Abstract It has been found in clinical practice that the serum level of phenytoin, of which metabolism is mediated by hepatic CYP2C enzymes, was markedly elevated by co-administration of 5-fluorouracil (5-FU) and doxifluridine (5′-deoxy-5-fluorouridine; 5′-DFUR), a prodrug of 5-FU, but the detailed mechanisms are unclear. A study using rats was undertaken to examine the effects of 5-FU and 5′-DFUR on phenytoin metabolism in hepatic microsomes and phenytoin pharmacokinetics in-vivo. Neither 5-FU nor 5′-DFUR exhibited direct inhibitory effects on hepatic microsomal phenytoin p-hydroxylation, a major metabolic route catalysed by CYP2C in rats, as in humans. 5-FU and 5′-DFUR were injected intraperitoneally into male rats as single doses (1.68 mmol kg−1) and repeated doses (0.24 mmol kg−1 for 7 days). Control rats received vehicle alone. A significant reduction in the activity of phenytoin p-hydroxylation was observed 4 days after the last administration irrespective of the agents and their treatment regimens, although the activity was unchanged on Day 1. Pharmacokinetic analysis of phenytoin revealed that the elimination rate constant and the total clearance was decreased by 70–75 % in both the 5′-DFUR-treated and 5-FU-treated rats, indicating that the decrease in the metabolic capacity of phenytoin was responsible for the change in phenytoin disposition in-vivo. On the other hand, 5-FU significantly depressed the total P450 content, NADPH cytochrome c reductase activity and activities of progesterone hydroxylations. However, the depressive effects of 5′-DFUR were not very potent relative to those of 5-FU, which can be explained by the fact that 5-FU is derived from 5′-DFUR to only a small extent. According to a recent report, phenytoin p-hydroxylation and progesterone 2α-/21-hydroxylations share common CYP2C enzymes as their catalysts.

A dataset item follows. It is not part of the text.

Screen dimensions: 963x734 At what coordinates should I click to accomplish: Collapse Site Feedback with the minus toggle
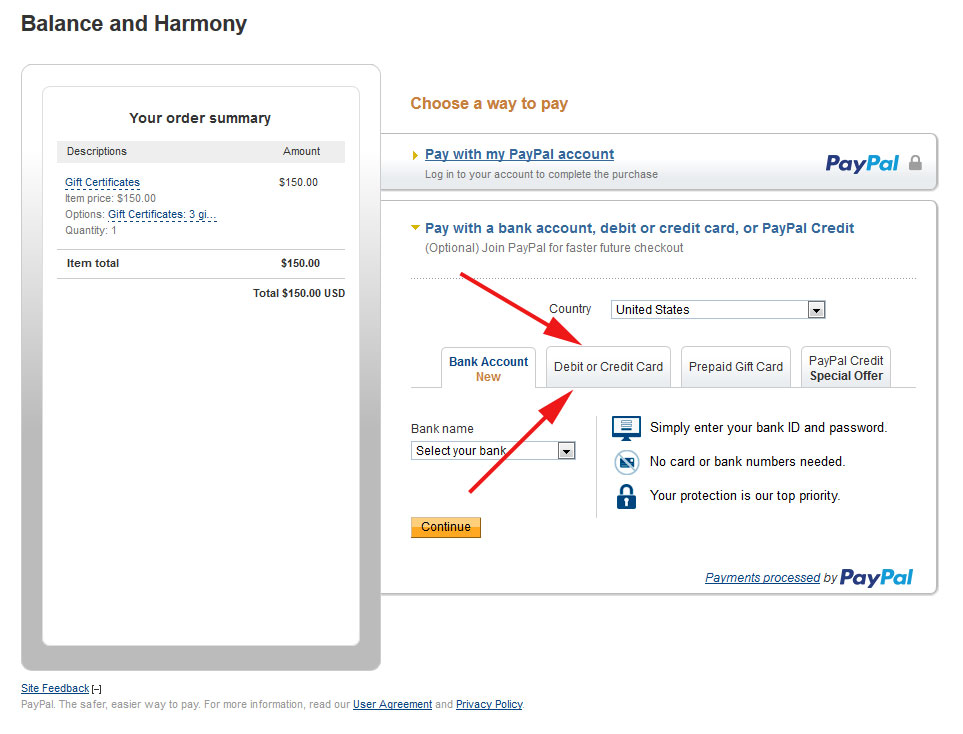coord(97,689)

Because there was a difference in the modulation profiles between phenytoin p-hydroxylation and progesterone 2α-/21-hydroxylations after exposure to 5′-DFUR, 5′-DFUR might modulate phenytoin metabolism without loss of catalytic ability for other substrates, unlike 5-FU. The present study suggested that the down-regulation of hepatic CYP2C enzymes occurs by 5-FU exposure even at a low level, and provided a fundamental explanation for the drug interaction encountered in clinical practice.